Task statement: Give the data again, word for word.
Provided data Start Marker
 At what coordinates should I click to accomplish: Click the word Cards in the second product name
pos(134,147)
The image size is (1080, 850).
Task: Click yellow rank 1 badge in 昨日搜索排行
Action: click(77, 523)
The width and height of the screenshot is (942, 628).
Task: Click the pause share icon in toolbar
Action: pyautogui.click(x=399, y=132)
Provided data End Marker
Answer:
 At what coordinates should I click to accomplish: Click the word Cards in the second product name
pos(134,147)
The image size is (1080, 850).
Task: Click yellow rank 1 badge in 昨日搜索排行
Action: click(77, 523)
The width and height of the screenshot is (942, 628).
Task: Click the pause share icon in toolbar
Action: pyautogui.click(x=399, y=132)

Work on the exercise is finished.